Data records -
━━━━━━━━━━━━━━━━━━━━━━━━━━━━━━
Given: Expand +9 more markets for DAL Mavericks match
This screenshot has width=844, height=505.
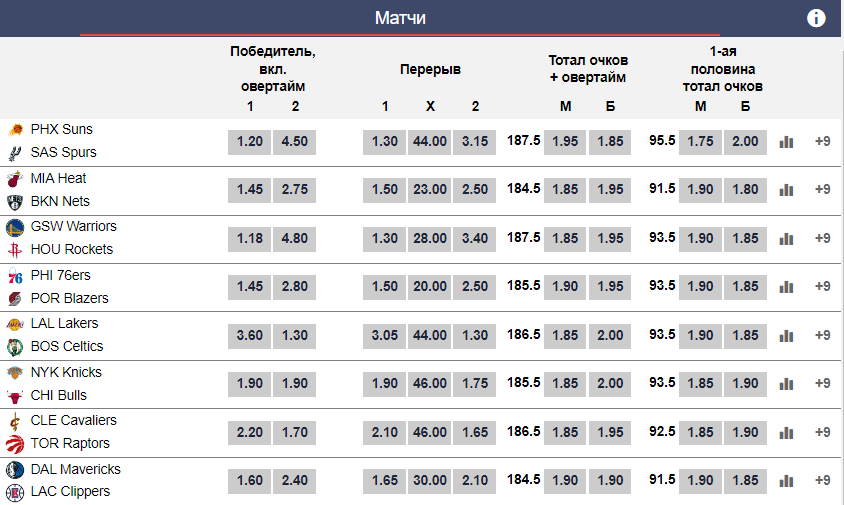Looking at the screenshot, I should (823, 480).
━━━━━━━━━━━━━━━━━━━━━━━━━━━━━━
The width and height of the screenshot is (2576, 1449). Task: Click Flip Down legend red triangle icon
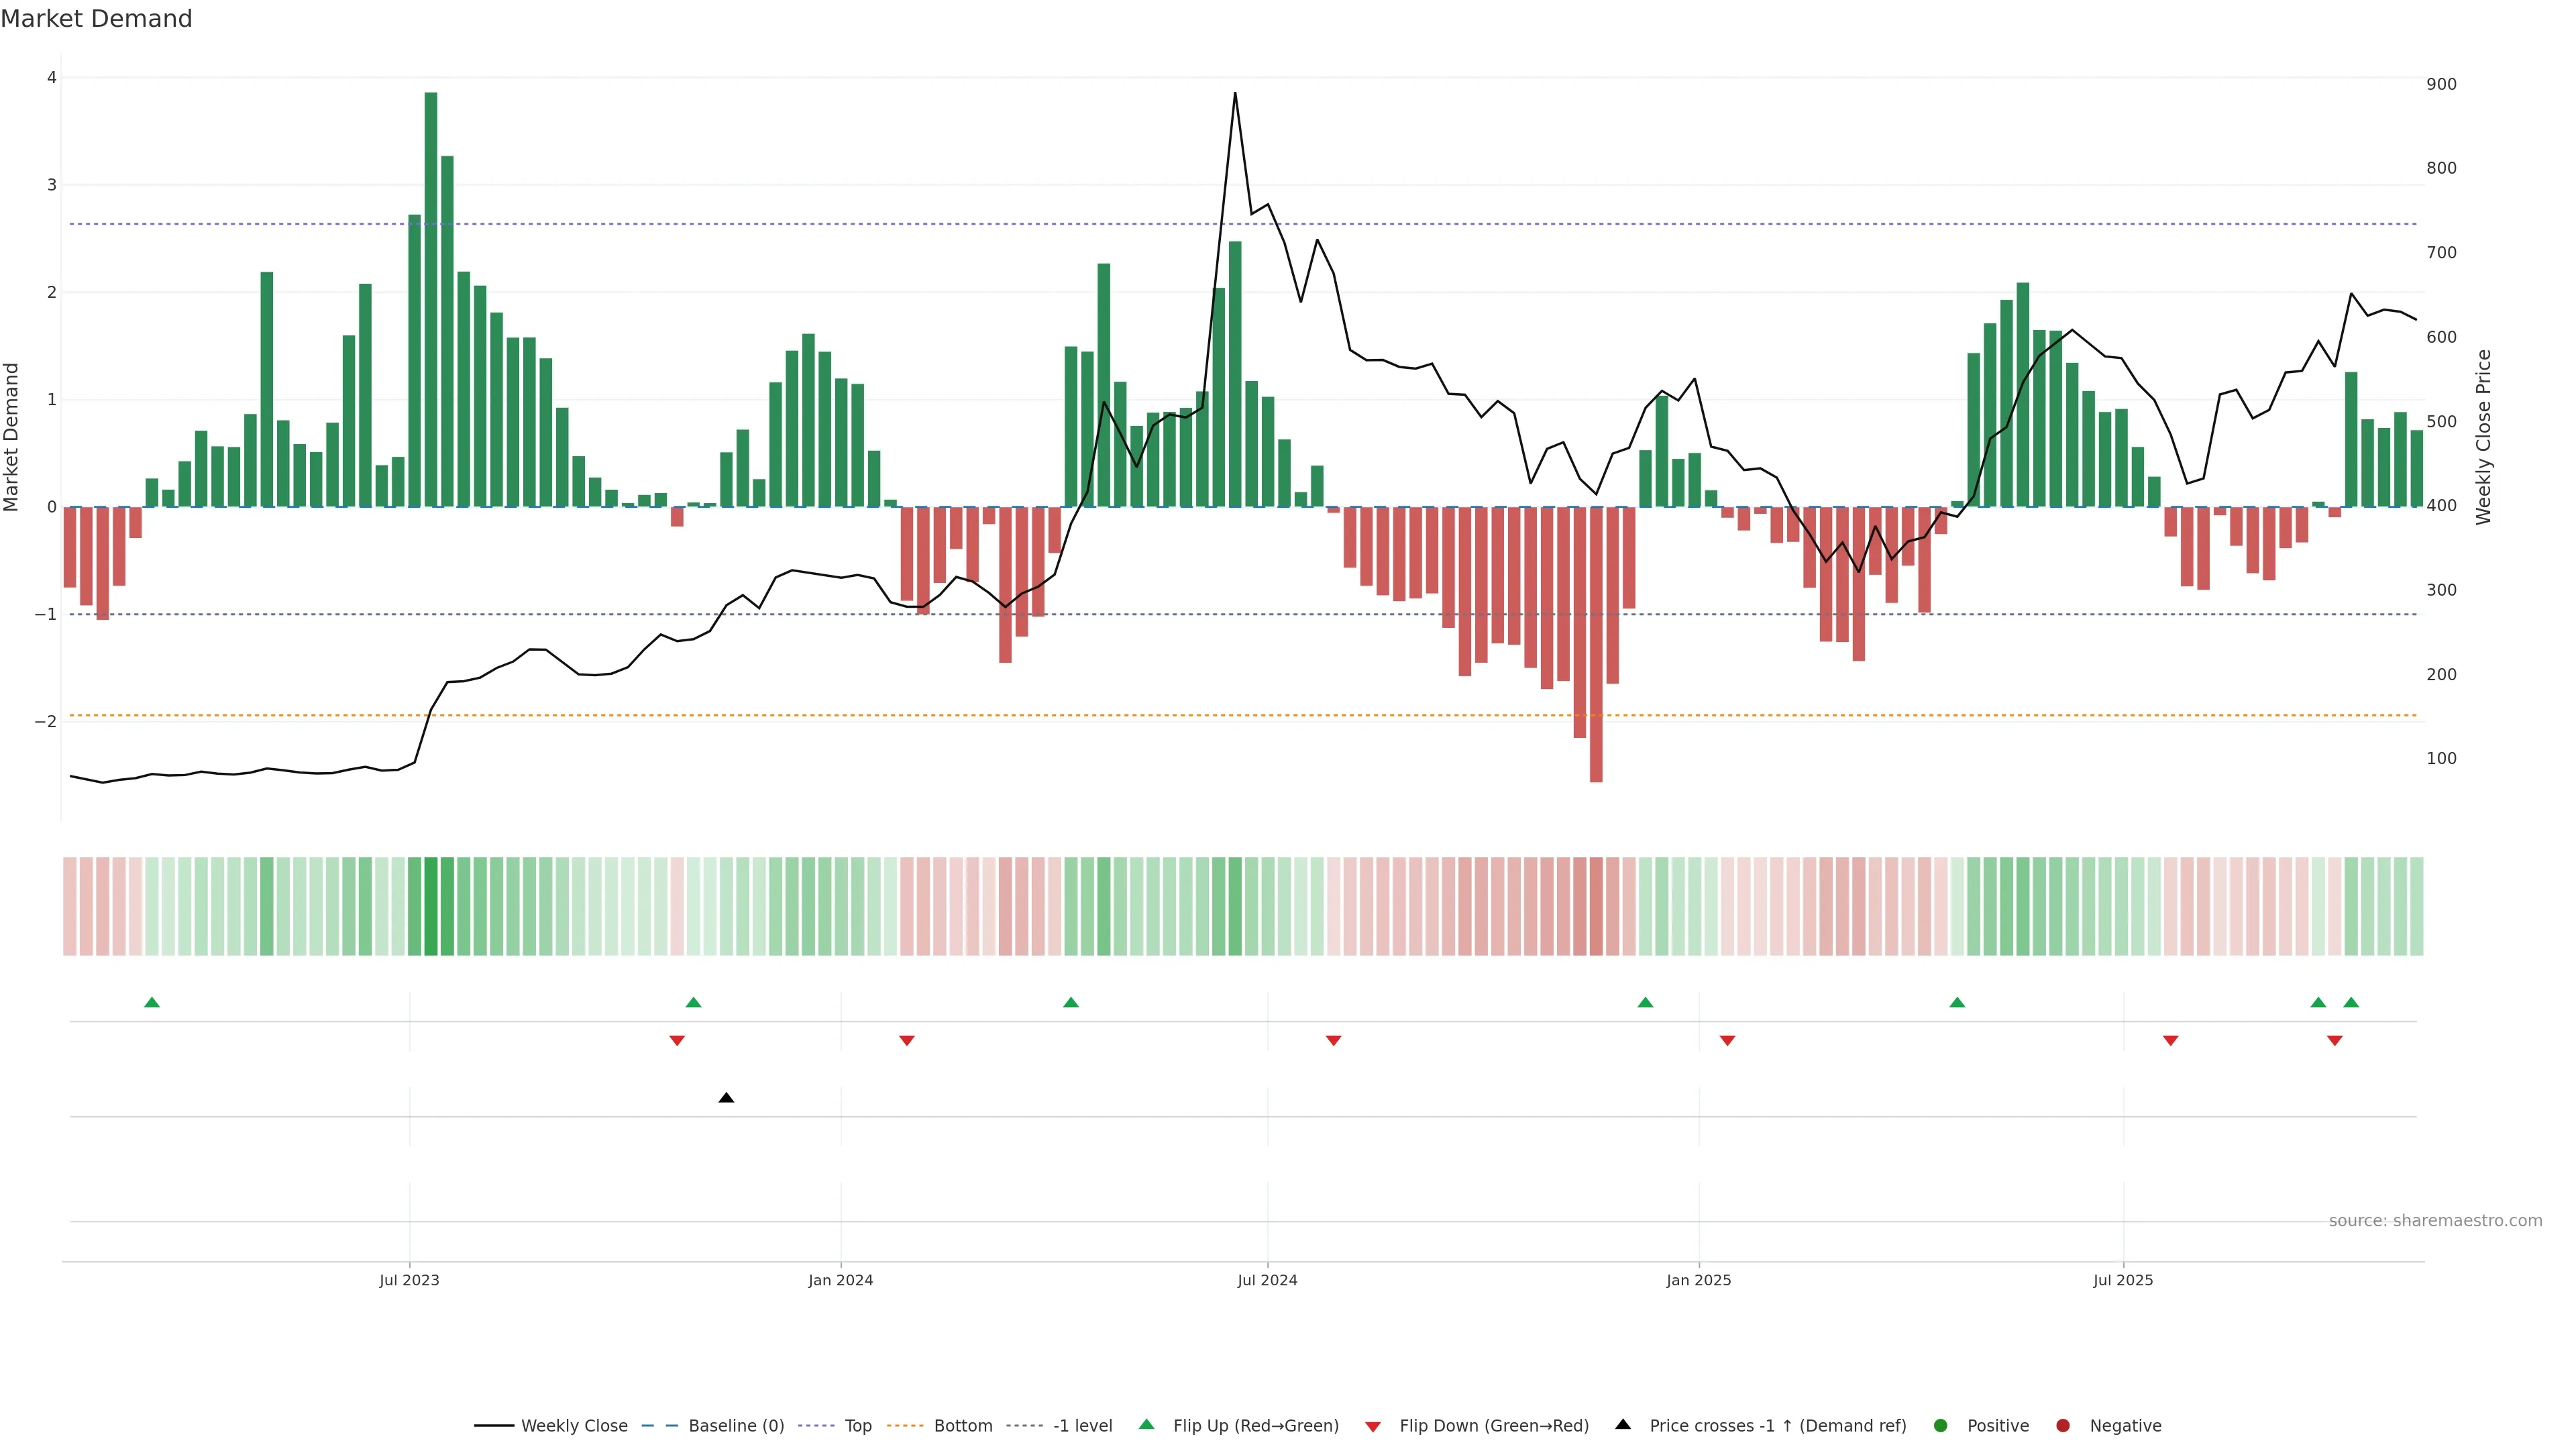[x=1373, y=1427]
━━━━━━━━━━━━━━━━━━━━━━━━━━━━━━
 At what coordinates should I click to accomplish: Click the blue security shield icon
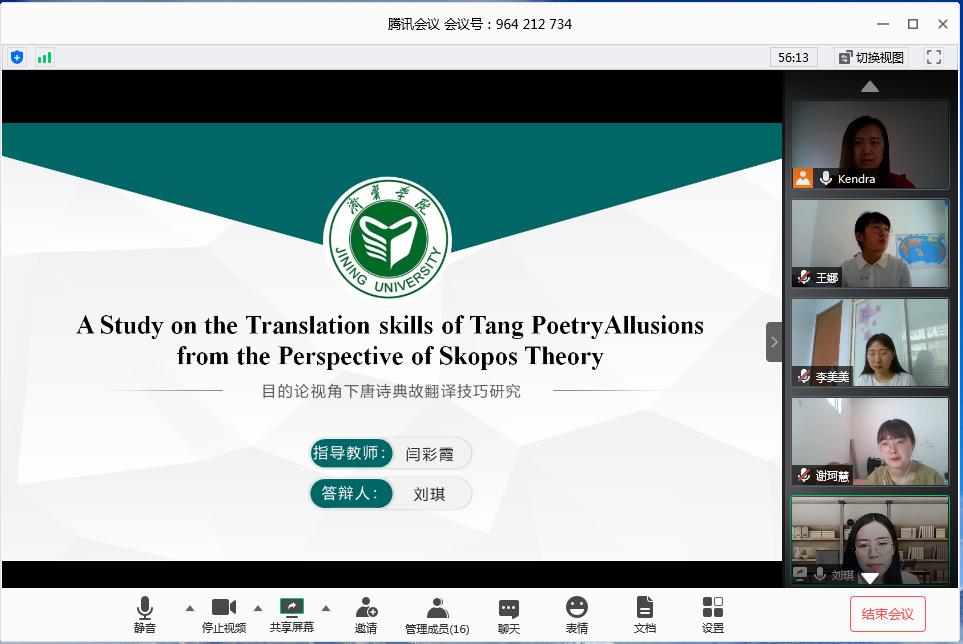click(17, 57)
━━━━━━━━━━━━━━━━━━━━━━━━━━━━━━
Task requirements - List each line above that contains the string "width". Case counts.

The solution -
This screenshot has width=844, height=505.
The width and height of the screenshot is (2576, 1449). Task: Click Flip Down legend red triangle icon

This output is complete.